Sustainable finance and green lending is on the rise as more and more borrowers and lenders recognise the potential benefits of green and sustainability linked loan products for their business.
In another welcome addition to this fast-moving area of finance, the Loan Market Association (LMA), together with the Asia Pacific Loan Market Association (APLMA) and the Loan Syndications and Trading Association (SLTA), has introduced the Sustainability Linked Loan Principles (SLLP). This comes after the introduction of the Green Loan Principles (GLP) in March 2018 (see Stibbe's June 2018 short read).
Green loans are defined in the GLP as "any type of loan instrument made available exclusively to finance or re-finance, in whole or in part, new and/or existing eligible Green Projects." We mentioned in our June 2018 short read that as well as green loans that fall within the scope of the GLP, there are other types of financing also considered to be 'green loans'. It is for these types of loans, termed 'sustainability linked loans', that the SLLP have been developed.
According to the LMA, the sustainability linked loan product is a "dynamic and innovative product that enables lenders to incentivise improvements in the borrower's sustainability profile by aligning loan terms (for example, margins) to the borrower's performance against ambitious, pre-determined sustainability performance targets." Contrary to a green loan under the GLP, sustainability linked loan products can have different (non-green) purposes, for example the financing of general corporate purposes.
The SLLP consist of voluntary recommended guidelines providing a framework for sustainability linked loan products. The principles consist of four core components:
Relationship to Borrower's Overall Corporate Social Responsibility (CSR) Strategy
The borrower should inform its lenders of its sustainability objectives (as set out in its CSR strategy) and how these objectives align with the proposed Sustainability Performance Targets (SPTs, further explained below).
Target Setting – Measuring the Sustainability of the Borrower
The borrower (possibly with the assistance of a 'Sustainability Coordinator' or 'Sustainability Structuring Agent') and its lenders should agree the SPTs applicable to the specific transaction. The SPTs should be "ambitious and meaningful to the borrower's business". The key element of this principle (and the SLLP as a whole) is to incentivise the borrower to improve its sustainability profile over the life of the loan by linking the loan terms to the borrower's performance against the agreed pre-determined benchmarks. If the borrower meets a pre-determined SPT, the loan terms become more favourable, such as a decrease in interest margin.

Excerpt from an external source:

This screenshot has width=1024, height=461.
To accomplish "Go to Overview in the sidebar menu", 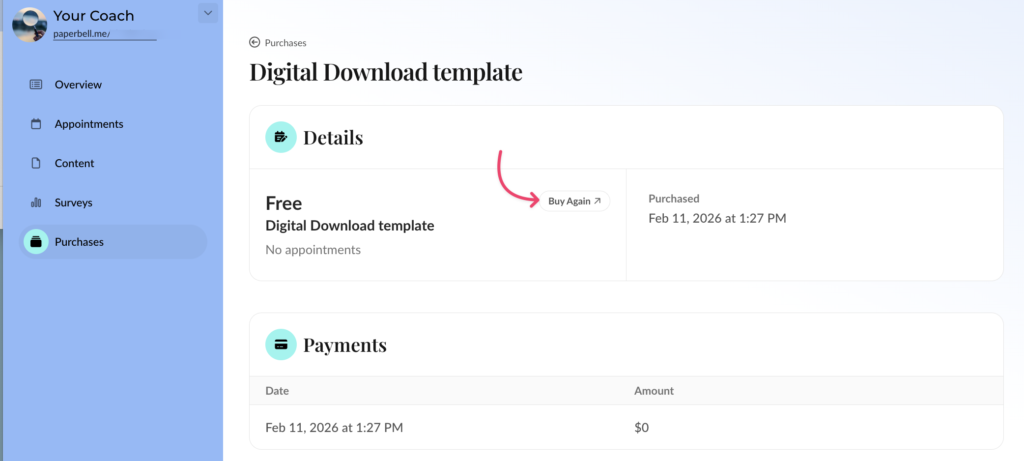I will coord(78,85).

Transparency and openness are essential components of the sustainable loan market. The borrower should keep up to date information on their SPTs readily available, and provide reports to its lenders at least annually. The SLLP encourage the borrower to make this information publicly available, as well as information on underlying methodology and/or assumptions used.
It is up to the borrower and its lenders to agree on a transaction-by-transaction basis whether an external independent review of the SPTs is required. Factors to consider when making this decision include (for example) (i) whether the borrower is listed, (ii) whether information on the borrower's SPTs is publicly available, and (iii) the presence of in-house expertise. If no external review takes place, the SLLP strongly recommend borrowers to demonstrate or develop internal expertise to validate its performance against the SPTs. For a publically listed borrower, it may be sufficient for lenders to rely on the borrower's ongoing disclosure requirements.
Appendix 1 to the SLLP contains a non-exhaustive, indicative list of common categories of SPTs (such as energy efficiency, renewable energy and water consumption), together with examples of improvements an SPT might aim to measure.
Both lenders and borrowers are increasingly aware of the pressure to consider the impact of their activities on the environment, and as a result parties are looking at ways to incorporate their CSR targets into their financing arrangements. The importance of green and sustainable development has not gone unnoticed by the regulators, with the European Commission recently highlighting once more the need to scale up sustainable finance globally, and announcing further initiatives in this area. There are indications that this may include beneficial capital treatment for sustainable loan products, which may further incentivise lenders to look for opportunities to participate in this growing market. We consider the introduction of the SLLP a significant development in the industry that will contribute to the consistency, integrity and transparency in sustainable finance.